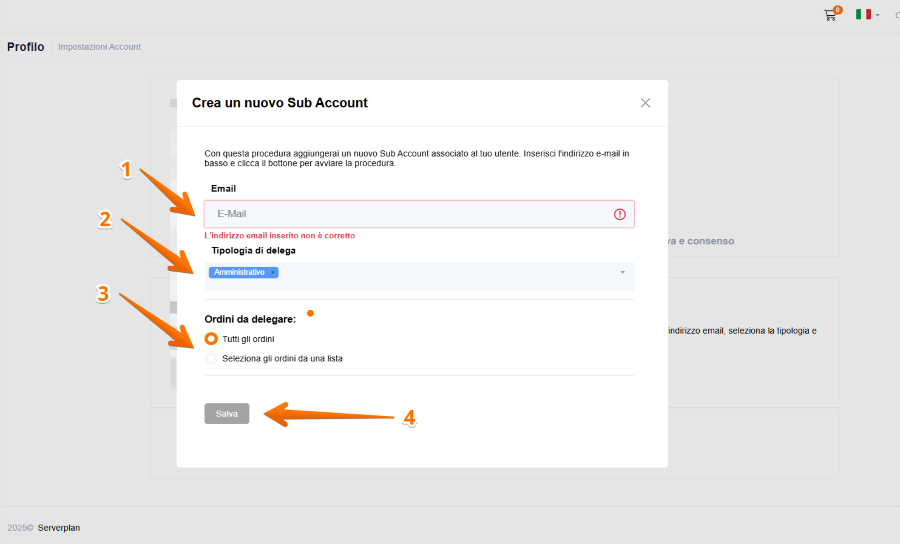The width and height of the screenshot is (900, 544).
Task: Expand the language arrow beside the flag
Action: pyautogui.click(x=877, y=16)
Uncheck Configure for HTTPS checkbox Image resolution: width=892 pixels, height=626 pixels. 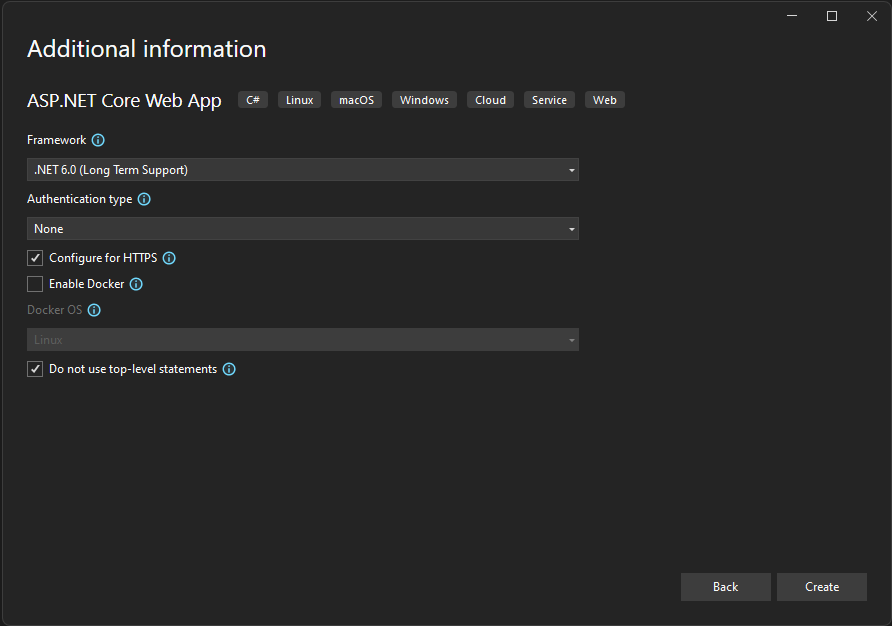(35, 258)
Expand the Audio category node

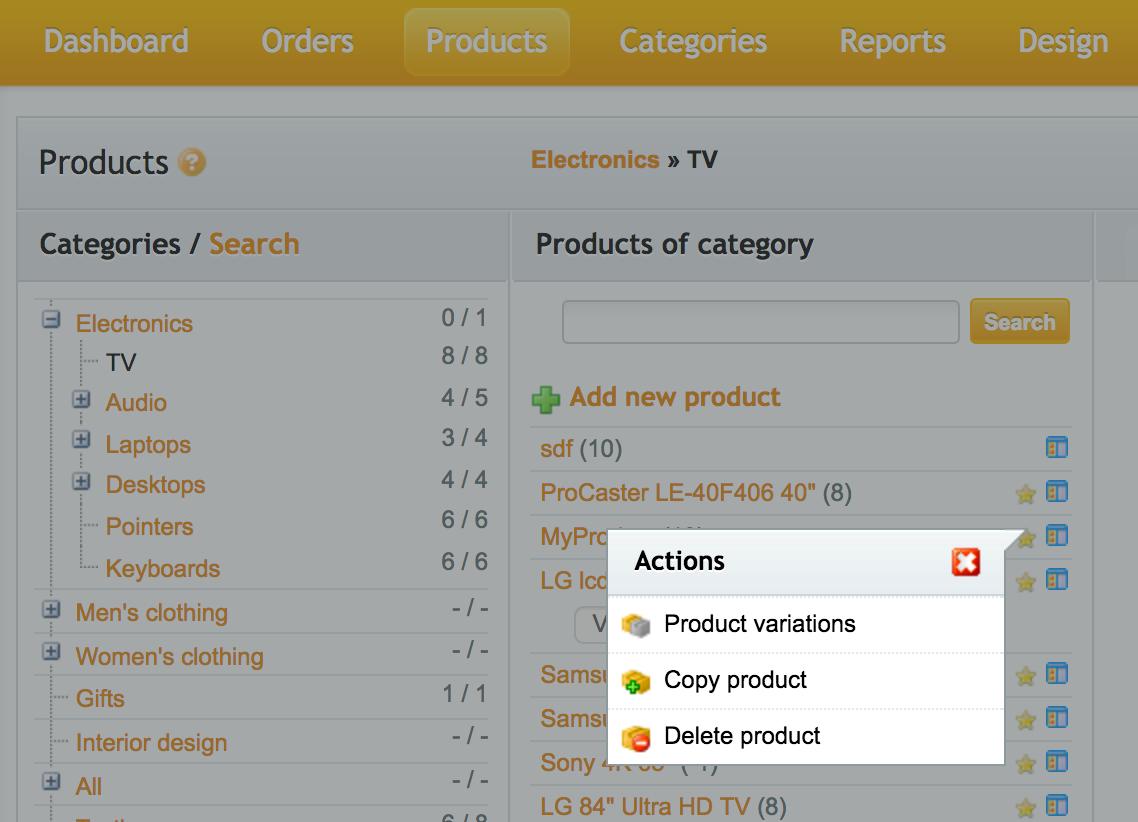pyautogui.click(x=82, y=400)
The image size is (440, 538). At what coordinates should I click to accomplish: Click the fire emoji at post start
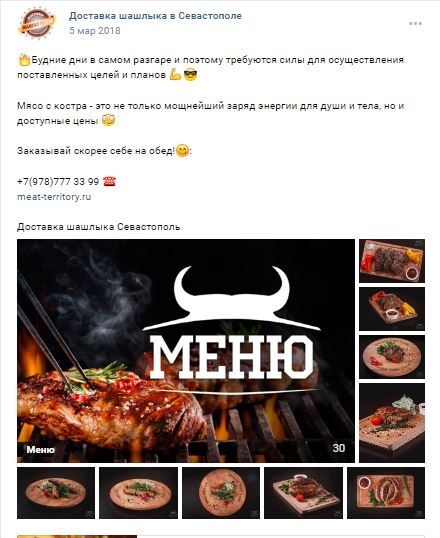click(24, 60)
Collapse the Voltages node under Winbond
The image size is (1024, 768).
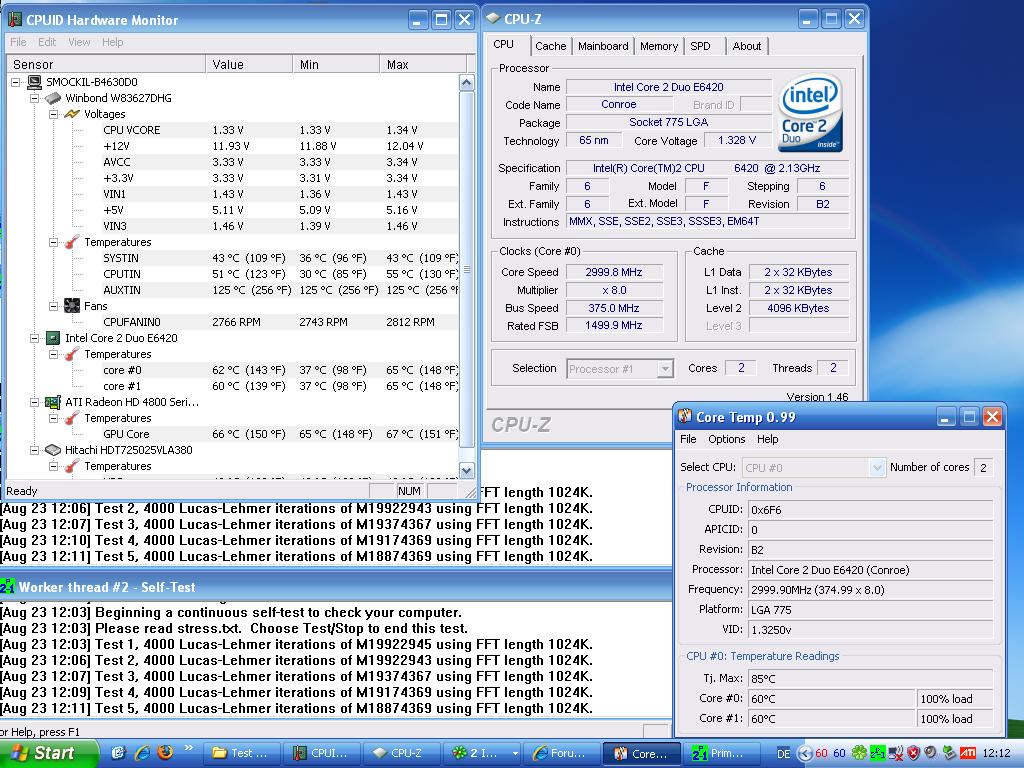54,114
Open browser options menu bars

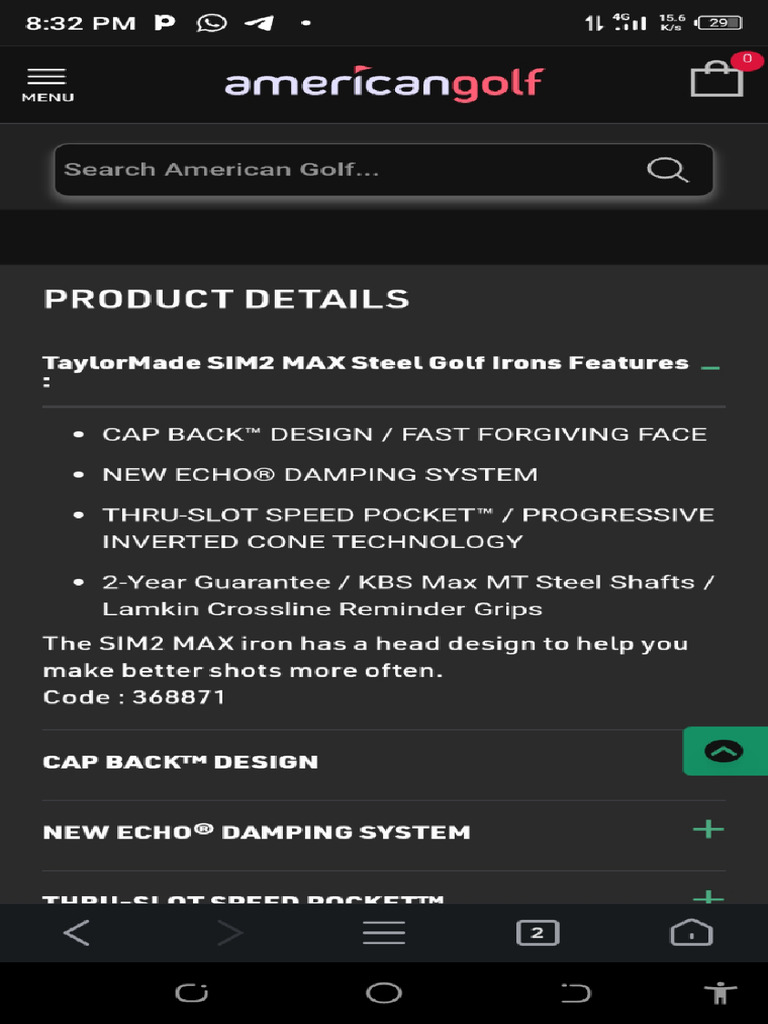[x=384, y=933]
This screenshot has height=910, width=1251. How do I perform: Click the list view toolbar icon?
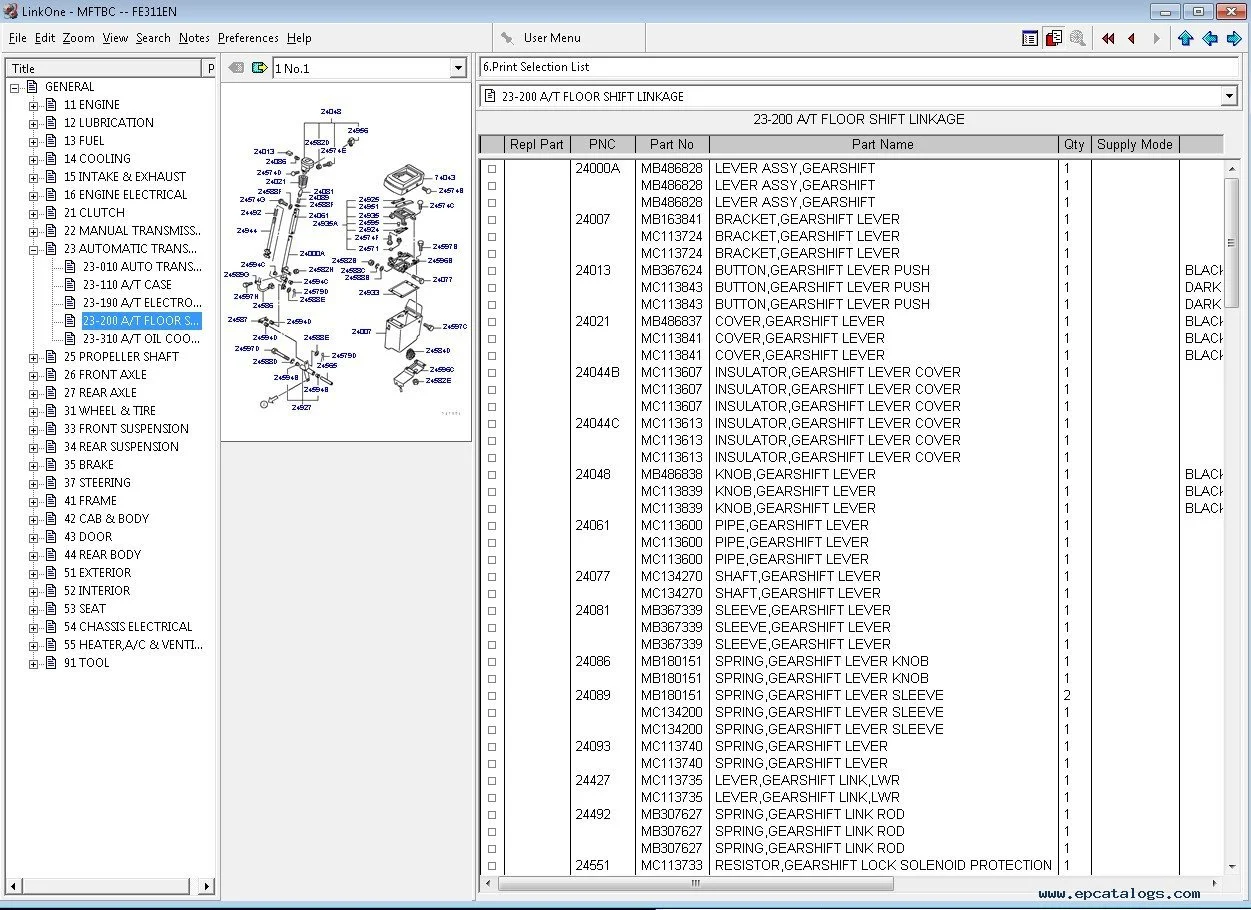click(x=1030, y=38)
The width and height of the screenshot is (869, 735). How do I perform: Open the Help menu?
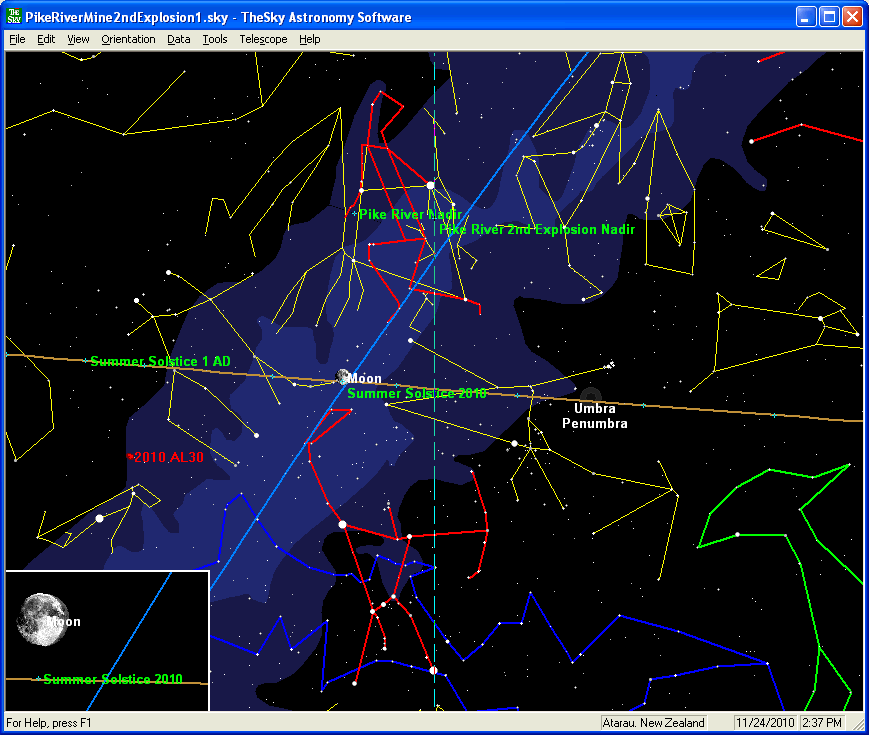click(310, 39)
· · · ·
## EXERCISE BRIEF
All lines after and including the one with "The width and height of the screenshot is (869, 735).", through the end of the entries above, should be output exactly and by themselves. The pictures are to be left out.

## REPLY TO THE EXERCISE
The width and height of the screenshot is (869, 735). How do I perform: Open the Help menu?
click(310, 39)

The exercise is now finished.